- Red Hill Location within Alabama Red Hill Location within the United States
- Coordinates: 34°15′21″N 86°25′27″W﻿ / ﻿34.25583°N 86.42417°W
- Country: United States
- State: Alabama
- County: Marshall
- Elevation: 633 ft (193 m)
- Time zone: UTC-6 (Central (CST))
- • Summer (DST): UTC-5 (CDT)
- Area codes: 256 & 938
- GNIS feature ID: 125481

= Red Hill, Alabama =

Red Hill is an unincorporated community in Marshall County, Alabama, United States.

==History==
A Cherokee village called Brown's Village was founded around 1790 on Brown's Creek, near present-day Red Hill.

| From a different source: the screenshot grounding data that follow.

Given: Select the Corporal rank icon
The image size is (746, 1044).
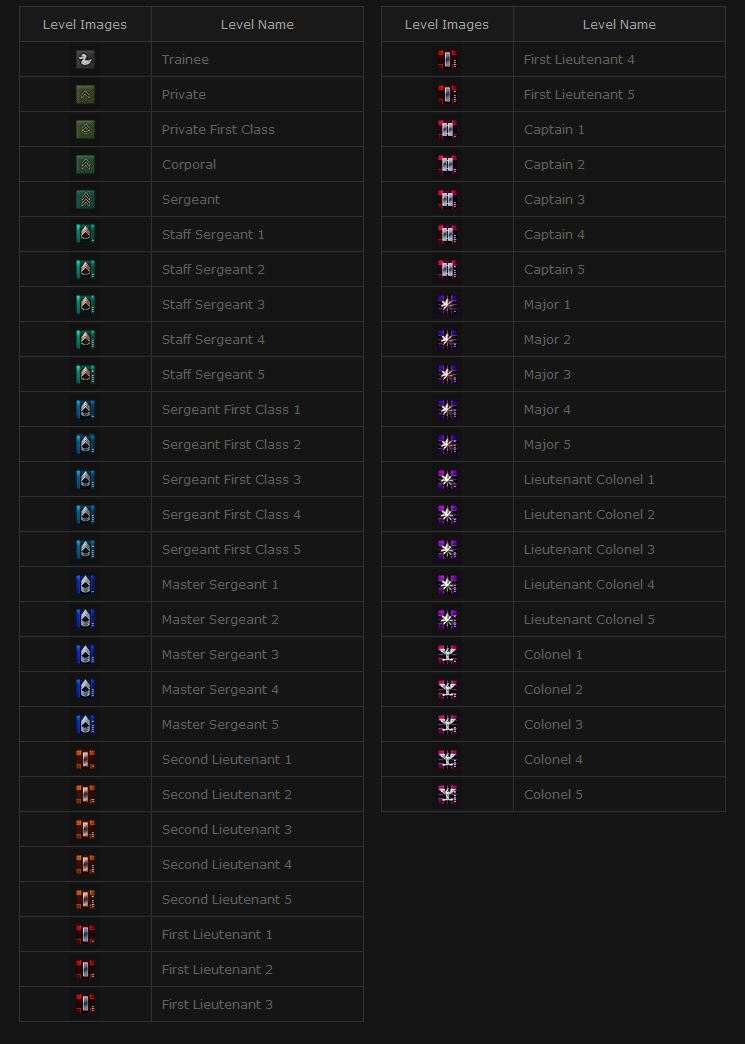Looking at the screenshot, I should pyautogui.click(x=85, y=165).
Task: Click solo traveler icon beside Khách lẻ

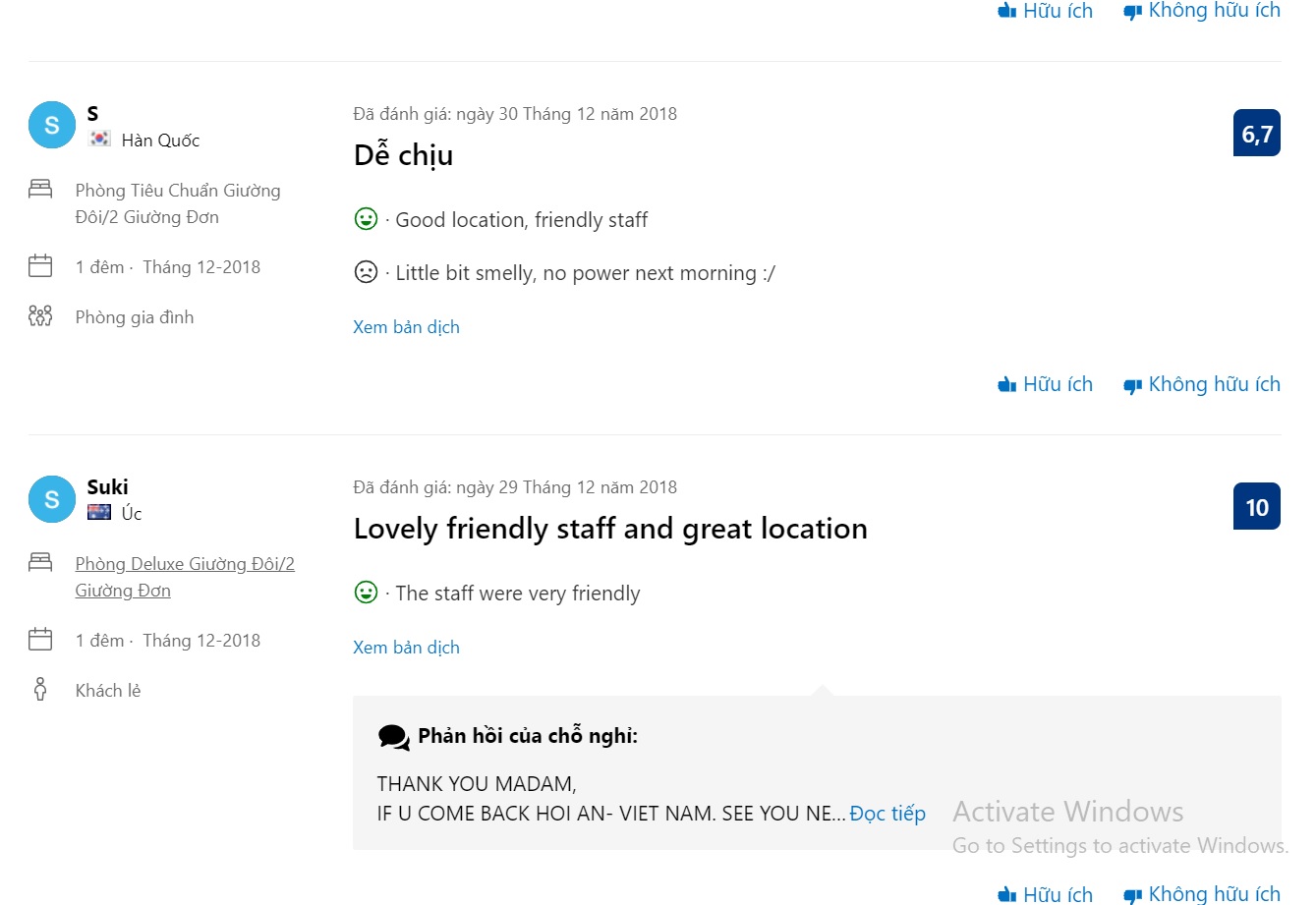Action: 40,689
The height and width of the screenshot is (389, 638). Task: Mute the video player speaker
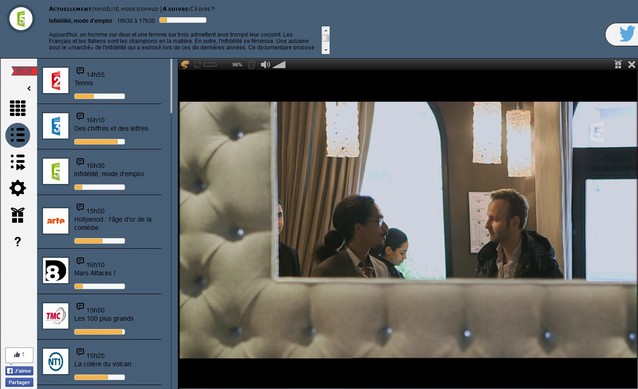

During the American Civil War, one of Nathan B. Forrest's generals, Hylan B. Lyon, was staying in a private residence in Red Hill. He was captured by a detachment of the 15th Pennsylvania Cavalry, but managed to escape. On February 24, 1894, William Jackson Palmer was awarded the Medal of Honor for his actions as colonel leading the 15th Pennsylvania Cavalry at Red Hill, January 14, 1865, where "with less than 200 men, [he] attacked and defeated a superior force of the enemy, captured their fieldpiece and about 100 prisoners without losing a man."

A post office was operated under the name Red Hill from 1842 to 1905.